# What you should do
Return every row word for word, from the one containing "At what coordinates should I click to accomplish: Click in" down to the last row.

BEGIN Input rows

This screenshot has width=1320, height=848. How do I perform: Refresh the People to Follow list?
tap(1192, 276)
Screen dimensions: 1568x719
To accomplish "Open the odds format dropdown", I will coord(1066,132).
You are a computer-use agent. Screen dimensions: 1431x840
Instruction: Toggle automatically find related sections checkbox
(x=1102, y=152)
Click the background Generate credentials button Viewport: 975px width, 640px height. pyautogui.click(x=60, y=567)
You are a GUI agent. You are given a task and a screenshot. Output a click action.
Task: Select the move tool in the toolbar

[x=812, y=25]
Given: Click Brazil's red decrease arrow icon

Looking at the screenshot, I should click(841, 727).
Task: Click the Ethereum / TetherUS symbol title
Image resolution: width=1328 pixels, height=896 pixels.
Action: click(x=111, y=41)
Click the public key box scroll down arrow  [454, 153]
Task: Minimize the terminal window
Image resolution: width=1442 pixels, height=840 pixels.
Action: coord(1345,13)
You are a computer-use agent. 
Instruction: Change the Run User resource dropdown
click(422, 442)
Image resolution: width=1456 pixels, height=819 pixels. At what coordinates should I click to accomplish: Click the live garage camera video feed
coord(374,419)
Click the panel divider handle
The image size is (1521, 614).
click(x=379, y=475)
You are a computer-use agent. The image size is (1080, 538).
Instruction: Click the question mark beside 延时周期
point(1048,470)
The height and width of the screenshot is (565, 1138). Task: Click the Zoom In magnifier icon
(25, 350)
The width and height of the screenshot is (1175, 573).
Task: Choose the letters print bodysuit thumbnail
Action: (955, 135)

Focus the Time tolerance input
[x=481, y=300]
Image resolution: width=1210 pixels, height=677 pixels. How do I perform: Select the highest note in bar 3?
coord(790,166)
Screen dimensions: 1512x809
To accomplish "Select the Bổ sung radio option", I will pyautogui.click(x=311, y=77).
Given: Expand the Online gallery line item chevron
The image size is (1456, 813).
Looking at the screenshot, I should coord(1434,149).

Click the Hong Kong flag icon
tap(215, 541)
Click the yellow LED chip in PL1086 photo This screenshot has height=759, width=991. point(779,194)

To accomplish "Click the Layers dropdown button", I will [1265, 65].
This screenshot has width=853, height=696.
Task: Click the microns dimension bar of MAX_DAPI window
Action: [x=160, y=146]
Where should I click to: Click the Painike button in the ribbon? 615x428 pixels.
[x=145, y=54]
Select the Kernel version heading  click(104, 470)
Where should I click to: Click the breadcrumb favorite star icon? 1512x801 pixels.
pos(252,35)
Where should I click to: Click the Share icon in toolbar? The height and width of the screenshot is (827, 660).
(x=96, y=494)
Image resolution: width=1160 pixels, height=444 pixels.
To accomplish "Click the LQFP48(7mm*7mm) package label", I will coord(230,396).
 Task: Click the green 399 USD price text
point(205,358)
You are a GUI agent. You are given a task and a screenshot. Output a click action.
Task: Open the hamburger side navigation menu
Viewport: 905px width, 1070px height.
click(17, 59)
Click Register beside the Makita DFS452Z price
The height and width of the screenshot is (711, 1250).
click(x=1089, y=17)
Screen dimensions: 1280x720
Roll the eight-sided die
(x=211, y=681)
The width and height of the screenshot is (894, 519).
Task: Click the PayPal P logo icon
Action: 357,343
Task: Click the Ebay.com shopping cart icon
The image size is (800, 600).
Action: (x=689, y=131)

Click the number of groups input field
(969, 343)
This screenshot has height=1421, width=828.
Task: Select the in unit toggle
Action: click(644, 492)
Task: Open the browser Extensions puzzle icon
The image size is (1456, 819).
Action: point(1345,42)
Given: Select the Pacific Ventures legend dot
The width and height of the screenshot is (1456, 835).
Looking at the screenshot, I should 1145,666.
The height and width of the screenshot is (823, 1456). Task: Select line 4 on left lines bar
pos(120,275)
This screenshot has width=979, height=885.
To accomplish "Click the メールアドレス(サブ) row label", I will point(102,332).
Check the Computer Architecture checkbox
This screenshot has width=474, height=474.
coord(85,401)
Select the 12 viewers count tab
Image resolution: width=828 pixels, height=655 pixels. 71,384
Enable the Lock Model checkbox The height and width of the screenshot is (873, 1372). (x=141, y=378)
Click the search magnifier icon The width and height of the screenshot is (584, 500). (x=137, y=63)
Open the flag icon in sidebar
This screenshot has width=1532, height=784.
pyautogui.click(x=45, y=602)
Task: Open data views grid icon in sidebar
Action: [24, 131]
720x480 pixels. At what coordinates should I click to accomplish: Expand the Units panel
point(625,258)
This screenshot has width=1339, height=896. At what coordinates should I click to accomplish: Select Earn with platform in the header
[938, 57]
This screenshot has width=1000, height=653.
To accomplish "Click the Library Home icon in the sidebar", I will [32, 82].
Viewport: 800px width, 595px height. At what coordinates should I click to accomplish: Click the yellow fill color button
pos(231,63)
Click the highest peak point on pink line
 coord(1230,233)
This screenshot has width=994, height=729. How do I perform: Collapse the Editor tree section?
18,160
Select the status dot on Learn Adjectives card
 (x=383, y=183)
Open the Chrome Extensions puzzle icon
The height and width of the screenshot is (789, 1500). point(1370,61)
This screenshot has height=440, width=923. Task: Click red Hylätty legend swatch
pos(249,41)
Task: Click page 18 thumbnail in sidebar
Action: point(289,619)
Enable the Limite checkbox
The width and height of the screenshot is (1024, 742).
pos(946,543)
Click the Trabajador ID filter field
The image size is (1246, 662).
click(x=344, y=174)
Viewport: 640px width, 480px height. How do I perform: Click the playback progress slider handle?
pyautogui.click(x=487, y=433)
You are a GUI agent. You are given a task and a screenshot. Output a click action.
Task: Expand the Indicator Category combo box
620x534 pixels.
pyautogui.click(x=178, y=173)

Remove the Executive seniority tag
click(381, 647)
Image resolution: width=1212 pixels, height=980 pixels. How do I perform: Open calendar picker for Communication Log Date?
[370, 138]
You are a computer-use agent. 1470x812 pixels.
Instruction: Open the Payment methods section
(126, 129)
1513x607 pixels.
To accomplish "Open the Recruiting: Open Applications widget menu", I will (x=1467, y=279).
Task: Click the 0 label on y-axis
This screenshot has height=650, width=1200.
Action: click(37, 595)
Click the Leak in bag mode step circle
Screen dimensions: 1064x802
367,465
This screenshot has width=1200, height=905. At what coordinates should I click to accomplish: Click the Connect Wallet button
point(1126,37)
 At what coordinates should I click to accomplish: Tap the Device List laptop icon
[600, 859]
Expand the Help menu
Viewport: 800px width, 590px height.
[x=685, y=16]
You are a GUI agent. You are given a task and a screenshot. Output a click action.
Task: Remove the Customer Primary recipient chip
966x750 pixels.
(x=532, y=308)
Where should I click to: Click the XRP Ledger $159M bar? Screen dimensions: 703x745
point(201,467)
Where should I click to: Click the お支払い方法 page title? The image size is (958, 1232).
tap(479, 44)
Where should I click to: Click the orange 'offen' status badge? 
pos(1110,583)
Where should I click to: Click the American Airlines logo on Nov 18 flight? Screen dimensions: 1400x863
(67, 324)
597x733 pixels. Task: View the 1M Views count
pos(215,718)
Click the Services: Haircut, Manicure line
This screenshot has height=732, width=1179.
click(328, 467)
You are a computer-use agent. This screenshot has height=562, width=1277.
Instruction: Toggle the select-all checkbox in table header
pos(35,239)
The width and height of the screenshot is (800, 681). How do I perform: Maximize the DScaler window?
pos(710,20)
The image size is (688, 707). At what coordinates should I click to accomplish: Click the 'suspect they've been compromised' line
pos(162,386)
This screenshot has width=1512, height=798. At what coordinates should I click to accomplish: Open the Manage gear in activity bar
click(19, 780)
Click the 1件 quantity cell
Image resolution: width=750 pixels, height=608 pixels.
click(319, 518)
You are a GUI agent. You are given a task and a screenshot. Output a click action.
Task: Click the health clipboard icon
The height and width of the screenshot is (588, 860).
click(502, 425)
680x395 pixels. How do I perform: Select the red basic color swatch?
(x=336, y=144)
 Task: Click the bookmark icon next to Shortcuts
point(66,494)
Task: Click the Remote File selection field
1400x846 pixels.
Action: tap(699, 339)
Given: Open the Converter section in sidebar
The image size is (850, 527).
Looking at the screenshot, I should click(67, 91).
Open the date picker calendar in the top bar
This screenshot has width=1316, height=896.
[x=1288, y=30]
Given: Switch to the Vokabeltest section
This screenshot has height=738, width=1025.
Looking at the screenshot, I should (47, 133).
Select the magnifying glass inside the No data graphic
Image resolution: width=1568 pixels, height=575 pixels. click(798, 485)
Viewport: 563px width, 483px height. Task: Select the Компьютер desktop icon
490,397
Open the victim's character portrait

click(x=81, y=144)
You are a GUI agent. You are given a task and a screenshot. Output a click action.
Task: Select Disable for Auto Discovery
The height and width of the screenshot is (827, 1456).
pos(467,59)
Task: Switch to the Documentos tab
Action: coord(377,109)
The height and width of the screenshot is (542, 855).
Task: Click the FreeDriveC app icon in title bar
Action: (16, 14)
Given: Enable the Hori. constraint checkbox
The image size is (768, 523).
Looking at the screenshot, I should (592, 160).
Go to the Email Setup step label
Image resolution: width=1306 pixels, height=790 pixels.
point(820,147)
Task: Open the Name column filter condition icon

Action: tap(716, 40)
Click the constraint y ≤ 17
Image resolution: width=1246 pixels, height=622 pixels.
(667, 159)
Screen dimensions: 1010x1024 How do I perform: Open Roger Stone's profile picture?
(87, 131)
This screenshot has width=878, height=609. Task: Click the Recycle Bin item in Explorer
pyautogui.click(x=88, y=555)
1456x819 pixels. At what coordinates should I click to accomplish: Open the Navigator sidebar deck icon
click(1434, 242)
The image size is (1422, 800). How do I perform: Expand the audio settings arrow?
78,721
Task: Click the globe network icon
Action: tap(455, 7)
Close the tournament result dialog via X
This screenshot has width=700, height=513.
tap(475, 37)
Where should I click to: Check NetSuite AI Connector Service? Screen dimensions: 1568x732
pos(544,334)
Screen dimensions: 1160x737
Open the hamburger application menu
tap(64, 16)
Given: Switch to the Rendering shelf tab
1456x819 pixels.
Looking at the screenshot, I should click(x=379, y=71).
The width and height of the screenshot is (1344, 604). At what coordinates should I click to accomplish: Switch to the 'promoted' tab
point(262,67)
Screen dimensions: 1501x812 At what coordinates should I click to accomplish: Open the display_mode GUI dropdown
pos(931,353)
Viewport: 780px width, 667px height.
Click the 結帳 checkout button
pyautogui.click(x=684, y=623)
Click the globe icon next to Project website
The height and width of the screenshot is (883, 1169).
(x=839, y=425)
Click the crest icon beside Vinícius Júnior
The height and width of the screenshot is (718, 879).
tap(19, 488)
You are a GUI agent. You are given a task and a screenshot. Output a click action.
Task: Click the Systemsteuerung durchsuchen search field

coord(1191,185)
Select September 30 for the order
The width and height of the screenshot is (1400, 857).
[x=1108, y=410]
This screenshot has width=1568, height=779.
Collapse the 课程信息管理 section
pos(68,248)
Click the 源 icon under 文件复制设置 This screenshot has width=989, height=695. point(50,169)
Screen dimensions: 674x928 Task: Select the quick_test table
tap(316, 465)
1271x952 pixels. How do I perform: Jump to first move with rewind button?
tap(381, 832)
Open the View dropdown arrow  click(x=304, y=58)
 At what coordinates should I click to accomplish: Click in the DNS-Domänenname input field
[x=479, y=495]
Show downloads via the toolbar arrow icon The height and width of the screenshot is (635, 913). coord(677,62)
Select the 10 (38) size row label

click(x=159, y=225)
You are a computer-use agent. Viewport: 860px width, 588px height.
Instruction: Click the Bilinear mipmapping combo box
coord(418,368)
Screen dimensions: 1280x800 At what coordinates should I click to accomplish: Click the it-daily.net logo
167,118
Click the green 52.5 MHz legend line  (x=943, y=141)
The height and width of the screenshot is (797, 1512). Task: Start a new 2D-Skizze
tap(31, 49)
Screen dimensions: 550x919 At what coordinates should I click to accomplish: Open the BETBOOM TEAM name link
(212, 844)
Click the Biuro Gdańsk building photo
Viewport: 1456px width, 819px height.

END Input rows

# Output for this exercise
 At what coordinates should I click to accomplish: Click in the DNS-Domänenname input field
[x=479, y=495]
Show downloads via the toolbar arrow icon The height and width of the screenshot is (635, 913). coord(677,62)
Select the 10 (38) size row label

click(x=159, y=225)
You are a computer-use agent. Viewport: 860px width, 588px height.
Instruction: Click the Bilinear mipmapping combo box
coord(418,368)
Screen dimensions: 1280x800 At what coordinates should I click to accomplish: Click the it-daily.net logo
167,118
Click the green 52.5 MHz legend line  (x=943, y=141)
The height and width of the screenshot is (797, 1512). Task: Start a new 2D-Skizze
tap(31, 49)
Screen dimensions: 550x919 At what coordinates should I click to accomplish: Open the BETBOOM TEAM name link
(212, 844)
Click the Biuro Gdańsk building photo
Viewport: 1456px width, 819px height.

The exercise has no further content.